In 2021, Tripp agreed a deal with BetMakers in which he would advise the Australian supplier on its B2B wagering strategy and purchase AU$25m in shares in the business.
Earlier this year, BetMakers announced that it would be part of a betting venture with News Corp and Tekkorp, which later adopted the brand name Betr.
In this announcement, BetMakers revealed that it and Tripp had agreed that he would increase the escrow arrangement on 35 million of these shares by three years, and that he would receive a cash payment of AU$15m.
However, at BetMakers’ annual general meeting last month, ASX said that chief executive Todd Buckingham explained that part of the rationale for the AU$15m payment was “because it was more than a strategic deal and because Matt [Tripp] has helped me personally”
ASX rules
According to the ASX’s guidance notes, if there is a “material change” in the terms from a previously agreed transaction, “ASX may require the entity to seek a fresh approval from its security holders”.
In addition, listing rule 3.1 says that “once an entity is or becomes aware of any information concerning it that a reasonable person would expect to have a material effect on the price or value of the entity’s securities, the entity must immediately tell ASX that information”.
In defining materiality, the ASX notes that deals worth 10% of the “applicable base amount” are generally material, and deals worth less than 5% are generally not material. During 2020-21, BetMakers made a net loss of AU$17m, which it said would make the AU$15m deal material.
Materiality of Matthew Tripp payment
As a result, the exchange asked BetMakers a number of questions in order to understand more about the payment and determine whether it needed shareholder approval.
It asked whether BetMakers considered the payment to be material. In response, BetMakers said it was not.
It said that the payment was a business expense, and so it did not make sense to use its earnings as the base amount. Instead, it argued, its AU$173.7m worth of expenses should be used, with the Tripp payment making up 8.6%.
In addition, it said that the payment refers to 10 years’ worth of services, and so it should also be amortised over that period, which would make it worth only AU$1.5m per year.

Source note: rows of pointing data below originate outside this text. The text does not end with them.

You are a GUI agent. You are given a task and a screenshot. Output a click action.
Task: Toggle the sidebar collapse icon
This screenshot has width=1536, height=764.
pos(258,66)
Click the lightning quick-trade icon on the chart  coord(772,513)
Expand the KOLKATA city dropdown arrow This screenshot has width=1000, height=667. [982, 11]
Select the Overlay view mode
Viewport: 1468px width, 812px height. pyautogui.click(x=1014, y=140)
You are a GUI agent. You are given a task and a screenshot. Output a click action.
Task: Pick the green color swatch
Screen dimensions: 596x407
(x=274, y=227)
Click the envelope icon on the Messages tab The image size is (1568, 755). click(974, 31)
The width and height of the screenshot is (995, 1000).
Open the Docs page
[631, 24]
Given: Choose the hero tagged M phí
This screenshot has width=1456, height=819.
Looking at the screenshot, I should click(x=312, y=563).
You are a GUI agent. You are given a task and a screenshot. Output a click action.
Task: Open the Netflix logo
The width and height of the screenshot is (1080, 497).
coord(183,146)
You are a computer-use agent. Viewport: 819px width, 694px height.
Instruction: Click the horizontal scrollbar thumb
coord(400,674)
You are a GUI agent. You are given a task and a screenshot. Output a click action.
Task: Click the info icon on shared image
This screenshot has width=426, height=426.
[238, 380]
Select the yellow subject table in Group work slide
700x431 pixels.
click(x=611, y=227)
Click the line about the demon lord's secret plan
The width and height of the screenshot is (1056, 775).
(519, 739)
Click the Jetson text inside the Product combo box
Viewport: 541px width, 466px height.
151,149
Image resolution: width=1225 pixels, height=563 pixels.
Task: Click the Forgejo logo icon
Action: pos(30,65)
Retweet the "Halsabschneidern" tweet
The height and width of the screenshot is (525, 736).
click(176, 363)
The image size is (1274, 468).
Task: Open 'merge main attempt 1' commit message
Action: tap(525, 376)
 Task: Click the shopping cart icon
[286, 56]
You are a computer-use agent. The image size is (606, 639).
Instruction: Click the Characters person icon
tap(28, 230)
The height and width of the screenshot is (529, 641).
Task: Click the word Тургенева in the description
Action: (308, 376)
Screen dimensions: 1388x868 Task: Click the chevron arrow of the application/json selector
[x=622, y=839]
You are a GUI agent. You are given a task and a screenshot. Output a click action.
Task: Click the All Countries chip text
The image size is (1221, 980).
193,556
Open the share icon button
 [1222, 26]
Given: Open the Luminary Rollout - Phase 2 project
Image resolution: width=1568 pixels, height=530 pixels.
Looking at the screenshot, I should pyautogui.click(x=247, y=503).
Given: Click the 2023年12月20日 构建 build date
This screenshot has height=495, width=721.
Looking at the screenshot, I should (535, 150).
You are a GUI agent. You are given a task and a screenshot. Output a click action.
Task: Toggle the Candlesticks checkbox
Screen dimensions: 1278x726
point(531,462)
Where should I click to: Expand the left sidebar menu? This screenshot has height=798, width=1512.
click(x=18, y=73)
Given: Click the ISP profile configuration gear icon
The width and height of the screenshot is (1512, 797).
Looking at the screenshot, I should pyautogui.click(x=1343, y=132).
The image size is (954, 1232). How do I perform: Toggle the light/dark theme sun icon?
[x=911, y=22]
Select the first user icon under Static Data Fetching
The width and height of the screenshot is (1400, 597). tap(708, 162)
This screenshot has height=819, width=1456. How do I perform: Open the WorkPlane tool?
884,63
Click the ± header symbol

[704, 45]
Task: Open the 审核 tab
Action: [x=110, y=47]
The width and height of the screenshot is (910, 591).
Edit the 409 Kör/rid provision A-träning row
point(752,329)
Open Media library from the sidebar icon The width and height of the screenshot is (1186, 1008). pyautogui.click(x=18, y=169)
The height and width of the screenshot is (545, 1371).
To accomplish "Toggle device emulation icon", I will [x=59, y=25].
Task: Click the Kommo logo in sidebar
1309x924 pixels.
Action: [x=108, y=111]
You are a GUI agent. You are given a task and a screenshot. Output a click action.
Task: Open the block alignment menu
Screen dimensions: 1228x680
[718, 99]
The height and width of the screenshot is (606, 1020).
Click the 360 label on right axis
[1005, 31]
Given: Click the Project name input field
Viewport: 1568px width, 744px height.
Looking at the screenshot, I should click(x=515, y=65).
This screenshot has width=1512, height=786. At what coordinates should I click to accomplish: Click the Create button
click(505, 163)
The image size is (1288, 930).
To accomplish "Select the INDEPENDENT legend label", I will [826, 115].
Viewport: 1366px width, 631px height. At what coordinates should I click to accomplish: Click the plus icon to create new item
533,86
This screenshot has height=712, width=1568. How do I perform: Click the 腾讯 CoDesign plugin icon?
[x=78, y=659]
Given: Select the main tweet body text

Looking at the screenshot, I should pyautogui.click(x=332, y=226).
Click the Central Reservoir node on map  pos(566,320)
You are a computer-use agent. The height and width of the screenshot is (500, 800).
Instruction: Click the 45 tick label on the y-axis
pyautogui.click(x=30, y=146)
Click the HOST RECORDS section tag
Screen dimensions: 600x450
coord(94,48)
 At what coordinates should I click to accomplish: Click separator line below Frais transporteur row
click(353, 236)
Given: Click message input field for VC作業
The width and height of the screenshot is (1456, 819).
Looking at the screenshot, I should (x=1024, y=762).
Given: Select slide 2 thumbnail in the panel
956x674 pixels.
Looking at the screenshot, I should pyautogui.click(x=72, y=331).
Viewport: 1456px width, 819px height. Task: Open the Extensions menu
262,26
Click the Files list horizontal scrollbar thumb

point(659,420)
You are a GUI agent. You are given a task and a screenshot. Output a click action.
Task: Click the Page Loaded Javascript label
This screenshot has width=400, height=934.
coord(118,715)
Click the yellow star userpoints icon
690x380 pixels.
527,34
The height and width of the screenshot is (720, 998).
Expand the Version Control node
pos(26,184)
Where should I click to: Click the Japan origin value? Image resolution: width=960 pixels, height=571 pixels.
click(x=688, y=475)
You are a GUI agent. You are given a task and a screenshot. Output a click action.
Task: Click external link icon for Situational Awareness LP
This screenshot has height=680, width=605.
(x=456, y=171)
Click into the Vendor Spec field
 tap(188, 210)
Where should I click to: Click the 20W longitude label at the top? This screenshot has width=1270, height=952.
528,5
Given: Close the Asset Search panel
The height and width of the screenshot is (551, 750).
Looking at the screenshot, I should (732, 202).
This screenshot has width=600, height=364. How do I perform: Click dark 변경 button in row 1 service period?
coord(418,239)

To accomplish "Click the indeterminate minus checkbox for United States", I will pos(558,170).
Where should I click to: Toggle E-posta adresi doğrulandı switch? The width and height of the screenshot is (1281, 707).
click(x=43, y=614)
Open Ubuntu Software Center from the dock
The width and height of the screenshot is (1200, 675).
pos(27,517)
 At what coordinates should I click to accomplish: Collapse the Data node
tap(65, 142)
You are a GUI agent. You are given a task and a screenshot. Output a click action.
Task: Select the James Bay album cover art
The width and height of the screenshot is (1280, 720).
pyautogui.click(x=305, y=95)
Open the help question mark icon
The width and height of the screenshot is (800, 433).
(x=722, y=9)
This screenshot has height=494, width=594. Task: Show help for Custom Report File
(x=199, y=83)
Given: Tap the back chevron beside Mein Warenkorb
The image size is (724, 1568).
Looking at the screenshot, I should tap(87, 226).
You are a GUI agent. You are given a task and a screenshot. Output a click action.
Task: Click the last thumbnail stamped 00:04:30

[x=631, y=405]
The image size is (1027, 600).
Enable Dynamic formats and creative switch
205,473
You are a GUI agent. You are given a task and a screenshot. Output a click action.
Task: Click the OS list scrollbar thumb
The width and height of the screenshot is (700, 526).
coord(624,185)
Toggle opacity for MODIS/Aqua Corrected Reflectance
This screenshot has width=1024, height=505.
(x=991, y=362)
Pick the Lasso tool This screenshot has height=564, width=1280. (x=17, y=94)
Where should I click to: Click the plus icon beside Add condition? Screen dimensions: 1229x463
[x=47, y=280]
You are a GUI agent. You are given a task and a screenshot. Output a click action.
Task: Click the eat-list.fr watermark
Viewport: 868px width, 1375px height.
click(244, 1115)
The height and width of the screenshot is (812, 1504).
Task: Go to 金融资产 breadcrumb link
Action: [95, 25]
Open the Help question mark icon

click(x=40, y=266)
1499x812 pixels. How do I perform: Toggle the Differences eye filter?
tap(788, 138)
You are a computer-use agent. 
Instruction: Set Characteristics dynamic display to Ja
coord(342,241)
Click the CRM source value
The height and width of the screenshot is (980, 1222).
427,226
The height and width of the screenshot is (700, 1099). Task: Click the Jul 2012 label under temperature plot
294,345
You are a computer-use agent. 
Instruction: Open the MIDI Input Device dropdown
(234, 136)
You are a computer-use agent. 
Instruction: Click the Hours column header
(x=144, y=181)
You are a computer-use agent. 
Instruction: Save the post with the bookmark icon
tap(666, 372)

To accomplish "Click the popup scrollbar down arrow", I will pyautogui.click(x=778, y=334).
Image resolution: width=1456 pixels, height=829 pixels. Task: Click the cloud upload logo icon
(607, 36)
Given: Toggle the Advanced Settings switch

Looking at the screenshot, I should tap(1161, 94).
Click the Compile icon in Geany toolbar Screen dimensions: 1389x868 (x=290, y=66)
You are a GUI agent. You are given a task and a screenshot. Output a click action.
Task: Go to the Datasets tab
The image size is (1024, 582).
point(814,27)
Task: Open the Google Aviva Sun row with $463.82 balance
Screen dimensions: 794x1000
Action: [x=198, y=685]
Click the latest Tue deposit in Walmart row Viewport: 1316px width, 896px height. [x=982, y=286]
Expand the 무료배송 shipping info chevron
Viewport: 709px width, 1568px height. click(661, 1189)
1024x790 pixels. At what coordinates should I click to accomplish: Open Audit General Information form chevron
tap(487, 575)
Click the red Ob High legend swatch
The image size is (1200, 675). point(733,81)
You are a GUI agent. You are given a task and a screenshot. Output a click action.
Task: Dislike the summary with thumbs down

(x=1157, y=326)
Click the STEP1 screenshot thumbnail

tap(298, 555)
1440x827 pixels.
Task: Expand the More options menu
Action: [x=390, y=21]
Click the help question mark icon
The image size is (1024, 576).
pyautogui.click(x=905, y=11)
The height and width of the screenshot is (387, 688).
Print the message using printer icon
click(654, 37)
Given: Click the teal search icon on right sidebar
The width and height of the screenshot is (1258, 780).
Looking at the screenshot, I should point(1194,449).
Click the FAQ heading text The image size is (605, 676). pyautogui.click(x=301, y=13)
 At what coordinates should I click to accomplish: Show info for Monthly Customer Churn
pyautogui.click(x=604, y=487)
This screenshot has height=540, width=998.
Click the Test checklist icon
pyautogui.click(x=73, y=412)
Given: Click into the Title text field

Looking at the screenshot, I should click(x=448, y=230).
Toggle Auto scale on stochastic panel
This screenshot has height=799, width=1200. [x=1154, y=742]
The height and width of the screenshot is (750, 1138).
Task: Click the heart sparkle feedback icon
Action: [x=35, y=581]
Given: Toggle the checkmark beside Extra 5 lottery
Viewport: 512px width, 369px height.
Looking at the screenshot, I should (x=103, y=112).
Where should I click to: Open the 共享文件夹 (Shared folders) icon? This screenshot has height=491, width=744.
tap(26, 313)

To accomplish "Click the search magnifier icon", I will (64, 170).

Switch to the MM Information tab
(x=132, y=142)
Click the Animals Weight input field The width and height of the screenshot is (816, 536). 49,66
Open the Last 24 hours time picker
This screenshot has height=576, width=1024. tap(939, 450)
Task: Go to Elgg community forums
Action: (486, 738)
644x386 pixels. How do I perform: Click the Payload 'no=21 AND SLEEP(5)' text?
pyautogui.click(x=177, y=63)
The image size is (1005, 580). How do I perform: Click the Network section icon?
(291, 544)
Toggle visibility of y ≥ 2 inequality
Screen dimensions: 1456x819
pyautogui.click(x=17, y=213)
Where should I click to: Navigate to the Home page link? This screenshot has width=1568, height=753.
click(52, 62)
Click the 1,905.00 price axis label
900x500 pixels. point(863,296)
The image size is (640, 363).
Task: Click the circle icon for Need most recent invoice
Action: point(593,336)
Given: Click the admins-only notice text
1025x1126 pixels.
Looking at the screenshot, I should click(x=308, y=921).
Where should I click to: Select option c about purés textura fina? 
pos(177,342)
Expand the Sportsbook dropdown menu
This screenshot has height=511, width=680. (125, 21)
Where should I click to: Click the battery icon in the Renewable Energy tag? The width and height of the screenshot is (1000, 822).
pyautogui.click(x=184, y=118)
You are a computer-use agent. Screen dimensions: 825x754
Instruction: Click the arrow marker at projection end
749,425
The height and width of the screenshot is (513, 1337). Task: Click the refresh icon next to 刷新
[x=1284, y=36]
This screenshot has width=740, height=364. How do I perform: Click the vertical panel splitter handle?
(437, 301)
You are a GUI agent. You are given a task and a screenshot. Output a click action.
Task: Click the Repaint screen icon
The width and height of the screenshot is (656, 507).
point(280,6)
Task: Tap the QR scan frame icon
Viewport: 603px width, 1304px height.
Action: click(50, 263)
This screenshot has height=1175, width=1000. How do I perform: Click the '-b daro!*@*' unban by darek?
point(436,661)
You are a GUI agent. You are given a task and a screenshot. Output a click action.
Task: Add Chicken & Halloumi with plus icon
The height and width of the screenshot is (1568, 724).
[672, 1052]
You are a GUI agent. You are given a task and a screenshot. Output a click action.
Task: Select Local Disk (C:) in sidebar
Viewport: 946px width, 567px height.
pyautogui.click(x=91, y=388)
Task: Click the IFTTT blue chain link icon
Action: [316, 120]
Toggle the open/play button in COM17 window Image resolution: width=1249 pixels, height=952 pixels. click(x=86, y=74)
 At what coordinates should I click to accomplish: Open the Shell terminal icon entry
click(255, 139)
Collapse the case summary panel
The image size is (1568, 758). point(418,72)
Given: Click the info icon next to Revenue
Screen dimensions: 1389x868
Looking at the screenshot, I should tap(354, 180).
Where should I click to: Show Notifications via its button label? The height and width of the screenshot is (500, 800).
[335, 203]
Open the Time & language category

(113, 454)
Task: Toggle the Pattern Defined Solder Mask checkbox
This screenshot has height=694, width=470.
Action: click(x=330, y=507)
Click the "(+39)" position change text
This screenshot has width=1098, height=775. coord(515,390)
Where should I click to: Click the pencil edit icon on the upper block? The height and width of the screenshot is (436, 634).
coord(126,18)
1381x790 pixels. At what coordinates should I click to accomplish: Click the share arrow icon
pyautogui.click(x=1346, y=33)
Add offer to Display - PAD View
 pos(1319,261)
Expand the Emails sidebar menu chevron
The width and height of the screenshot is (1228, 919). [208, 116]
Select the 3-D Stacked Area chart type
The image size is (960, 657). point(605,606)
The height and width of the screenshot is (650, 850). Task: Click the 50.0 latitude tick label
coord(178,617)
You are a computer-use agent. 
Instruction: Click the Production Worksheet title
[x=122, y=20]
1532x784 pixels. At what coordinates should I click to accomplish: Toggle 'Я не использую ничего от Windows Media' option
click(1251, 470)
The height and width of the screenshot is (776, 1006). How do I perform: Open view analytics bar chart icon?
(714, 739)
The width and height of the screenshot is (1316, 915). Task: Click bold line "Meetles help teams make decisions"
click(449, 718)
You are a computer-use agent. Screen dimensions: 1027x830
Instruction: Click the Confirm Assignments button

The business also noted that its revenue could increase drastically over this 10-year period because of the Betr deal, which the Tripp payment was announced as part of.
BetMakers shareholder approval
ASX also asked whether altering the deal to provide a cash payment was permissible under the agreement approved by shareholders.
BetMakers said the alteration “does not change or diminish” the original arrangement, as Tripp will still receive the performance rights initially agreed when the extended escrow period ends.
“The escrow deed of variation, and specifically the Tripp payment, did not offer extra remuneration to Tripp for the services under the consultancy agreement, nor did it seek to remunerate Tripp for its services in pursuing a strategic deal,” BetMakers said. “Rather, the transactions effected under the escrow deed of variation acted as an incentive for Tripp to secure the Betr Deal for the company.”
BetMakers also rejected the suggestion that he received the AU$15m payment because of the new escrow arrangement with the shares. Instead, it said, it had “always represented the Tripp payment in the context of the Betr deal”.
Buckingham statement at BetMakers AGM
BetMakers also said that the characterisation of Buckingham’s ASX comments “do not accurately reflect Todd Buckingham’s statements at the annual general meeting and mischaracterise the business rationale behind the Tripp payment”.
“Mr Buckingham’s comment in relation to Matt Tripp’s assistance was made in response to another question regarding the ongoing relationship with Matt Tripp and not in the context of the Tripp payment,” it said. “Mr Buckingham’s comment intended to convey the strong relationship that has developed with Matt Tripp and that Matt Tripp is acting in complete alignment with the company’s best interests.”
Again, it pointed to the Betr deal as the rationale for the payment.
Finally, BetMakers said that Tripp “is not entitled to any further remuneration” for his continued consultancy services.